Les sujets de discussion ne manquent pas avec Khalid Tamer. Danseur, chorégraphe et metteur en scène reconnu pour avoir métissé les plateaux, il est aussi engagé dans des projets de théâtre de rue au Maroc, son pays d’origine. Au bout du fil, il commencera pourtant par parler du temps maussade qui afflige Paris en cette froide journée d’automne. "Pareil à Montréal", lui répond-on, amusé de discuter météo plutôt que diversité culturelle. Ce n’est pas si anodin, pourtant. Car Tamer revient tout juste d’un séjour à Marrakech où, sous le soleil, il a poursuivi son travail avec les jeunes de la rue. Il est comme ça, toujours entre deux continents.

Diversité culturelle et diversité des formes scéniques sont au coeur des projets de ce metteur en scène atypique qui, comme Antoine Vitez, rêve d’un "théâtre élitaire pour tous" ou d’allier "accessibilité" et "excellence". On pourrait aussi nommer Peter Brook, influence majeure parce qu’il a été le premier metteur en scène à lui faire prendre conscience de la puissance de la rencontre interculturelle sur scène, avec ses troupes d’acteurs africains, japonais ou français. Tamer est un adepte de ses théories sur l’"espace vide" et croit que le meilleur moyen d’occuper une scène nue est de la remplir de corporéité. Autre incontournable: Brecht, bien sûr, pour un théâtre résolument politique.
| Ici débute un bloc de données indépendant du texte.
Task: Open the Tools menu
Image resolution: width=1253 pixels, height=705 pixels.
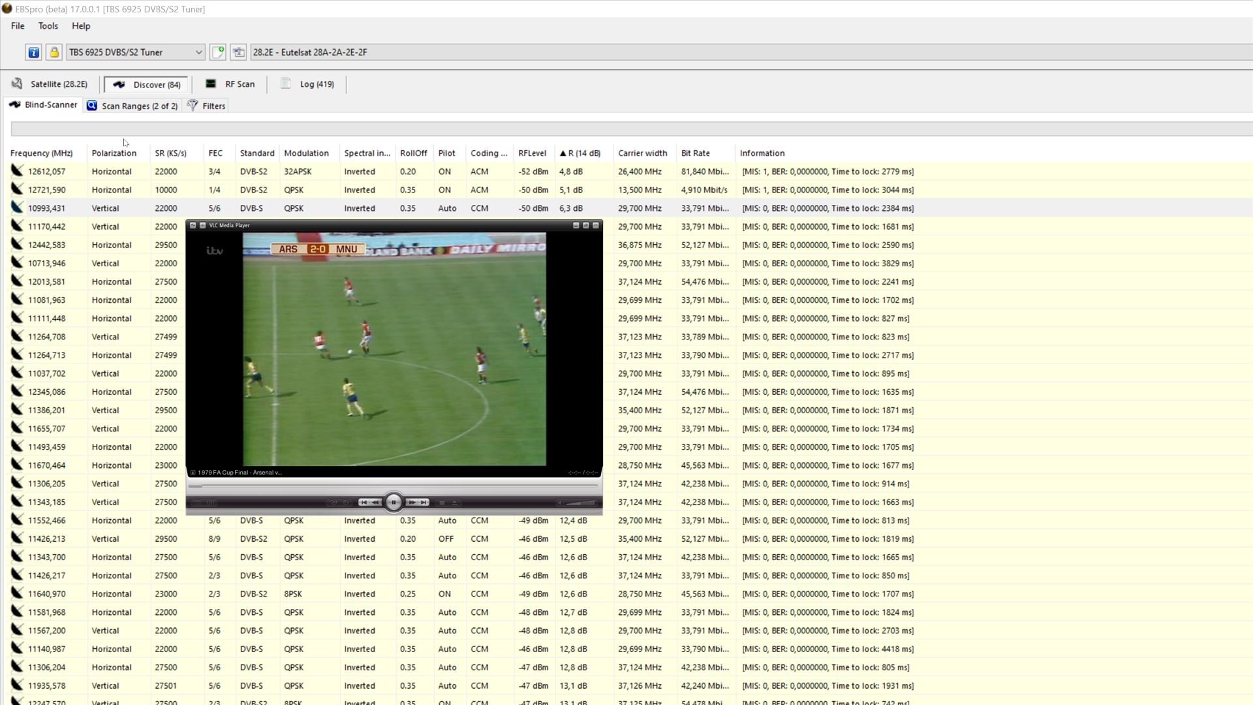Action: pos(48,26)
Tous ces ingrédients à géométrie variable se retrouvent dans Profils atypiques, projet qu’il codirige avec le metteur en scène Julien Favart et qui réunit les textes de Nadège Prugnard (France), Louis-Dominique Lavigne (Québec) et Koffi Kwahulé (Côte-d’Ivoire), en plus de mélanger sur scène les voix de comédiens québécois, français et africains. "Mais, ajoute-t-il, nous avons cherché à diminuer les distinctions entre les différentes traditions de jeu, entre autres par le biais du slam, qui est pour moi une forme de prise de parole universelle. Le constat, c’est que nous vivons dans un monde uniformisé, et cette standardisation du monde tend à créer les mêmes problématiques sociales à Montréal, à Paris ou à Bamako. Notre spectacle parle des difficultés des chercheurs d’emploi dont le profil ne correspond pas aux normes très strictes des recruteurs, justement à cause de cette uniformisation qui a particulièrement cours dans le monde du travail." "Il faut remettre en question le pouvoir des recruteurs, poursuit-il. Les processus d’embauche sont de plus en plus cruels. Dans notre spectacle, ils sont même violents; on a fait ce choix parce que les abus existent et qu’il faut en parler."

Mais pourquoi diable avons-nous laissé le travail nous déterminer ainsi, et pourquoi tolère-t-on les abus sans broncher? Question complexe, à laquelle Tamer esquisse cette réponse: "Les entreprises ont une emprise sur les travailleurs parce que perdre son emploi est devenu la pire menace qui soit dans un monde de vie à crédit ou nous sommes tous surendettés. Ils tiennent leurs employés à la gorge. Ce monde-là m’effraie beaucoup."